En México y en gran parte del mundo el blanco de estas agresiones personales son las mujeres, especialmente las más jóvenes. Y la intervención del Estado a través de la tipificación de estos delitos no ha sido suficiente para frenar este tipo de violencias, adicionalmente las medidas tomadas por las plataformas y redes sociales tampoco han impactado positivamente en la erradicación de agresiones.

Visibilizar y entender esta problemática como un problema estructural y no como un delito aislado son claves para la erradicación de estas violencias, coincidieron expertas durante sus ponencias en la mesa de discusión Visibilización y prevención de la violencia digital en redes sociales como parte de un foro organizado por el INAI (Instituto Nacional de Transparencia, Acceso a la información y Datos Personales).

En México sólo 19 entidades han incorporado la violencia digital como parte de la ley de acceso de las mujeres a una vida libre de violencia, es decir como parte de una estructura sistemática y no como una agresión aislada que ocurre en espacios digitales. En contrasentido, 28 (casi la totalidad de los estados) sí tienen tipificada la violencia digital como un delito.

Esta situación produce que sólo se castigue penalmente una agresión virtual sin que se entienda la raíz de la misma y sin que esta perspectiva se integre dentro de todas las leyes y programas de prevención de la violencia de género, dijo Fátima Gamboa, abogada y Codirectora en la organización Equis Justicia.

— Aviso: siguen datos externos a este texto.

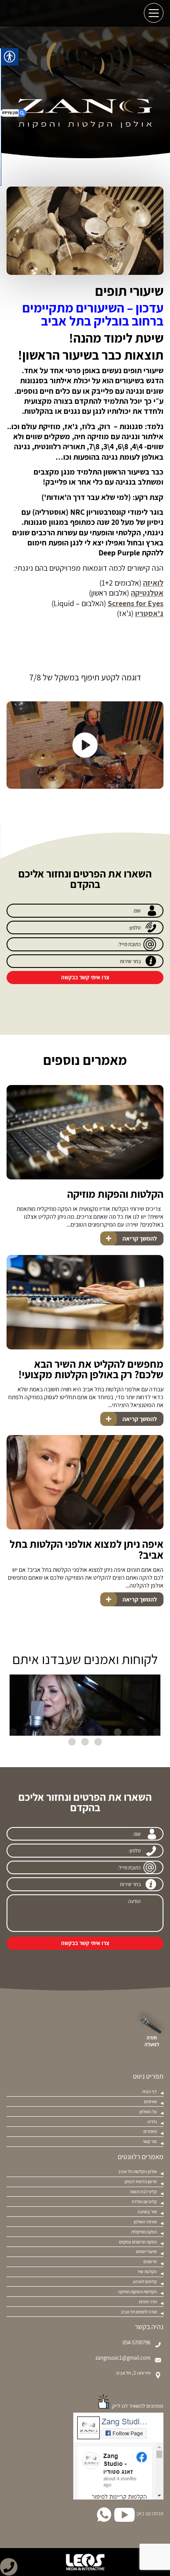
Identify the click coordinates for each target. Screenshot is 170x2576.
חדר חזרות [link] (148, 2302)
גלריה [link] (152, 2121)
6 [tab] (91, 1732)
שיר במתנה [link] (147, 2211)
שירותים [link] (150, 2101)
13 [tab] (98, 1742)
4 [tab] (117, 1732)
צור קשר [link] (150, 2141)
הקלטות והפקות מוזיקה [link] (115, 1194)
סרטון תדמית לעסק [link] (141, 2181)
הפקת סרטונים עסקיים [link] (138, 2242)
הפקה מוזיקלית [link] (144, 2232)
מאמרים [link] (150, 2131)
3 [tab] (130, 1732)
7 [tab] (78, 1732)
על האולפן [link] (148, 2111)
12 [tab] (13, 1732)
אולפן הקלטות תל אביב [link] (137, 2171)
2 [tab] (143, 1732)
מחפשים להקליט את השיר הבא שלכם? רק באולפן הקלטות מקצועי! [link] (90, 1369)
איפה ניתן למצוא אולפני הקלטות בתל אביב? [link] (86, 1549)
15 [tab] (72, 1742)
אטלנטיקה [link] (147, 593)
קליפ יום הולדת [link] (144, 2201)
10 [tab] (39, 1732)
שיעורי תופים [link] (146, 2251)
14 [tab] (85, 1742)
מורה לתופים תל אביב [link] (139, 2312)
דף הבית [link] (149, 2091)
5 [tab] (104, 1732)
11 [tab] (26, 1732)
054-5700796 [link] (136, 2342)
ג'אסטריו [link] (149, 613)
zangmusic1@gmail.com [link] (122, 2357)
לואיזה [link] (153, 583)
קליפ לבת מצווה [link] (143, 2191)
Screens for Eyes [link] (135, 603)
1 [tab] (157, 1732)
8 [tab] (65, 1732)
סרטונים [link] (150, 2261)
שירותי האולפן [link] (145, 2222)
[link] (8, 2567)
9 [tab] (52, 1732)
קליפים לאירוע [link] (145, 2281)
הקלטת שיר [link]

La problemática adicional de sólo castigar es que, aún con la tipificación del delito la mayor parte de las víctimas de cualquier modo no reciben justicia. Por ejemplo, en los últimos tres años las autoridades han recibido 2,143 carpetas de investigación relacionadas con agresiones virtuales de las cuales 80% de las víctimas eran mujeres y cerca del 83% todavía no se han resuelto, de acuerdo con cifras del estudio Violencia digital en trámite de la organización Luchadoras.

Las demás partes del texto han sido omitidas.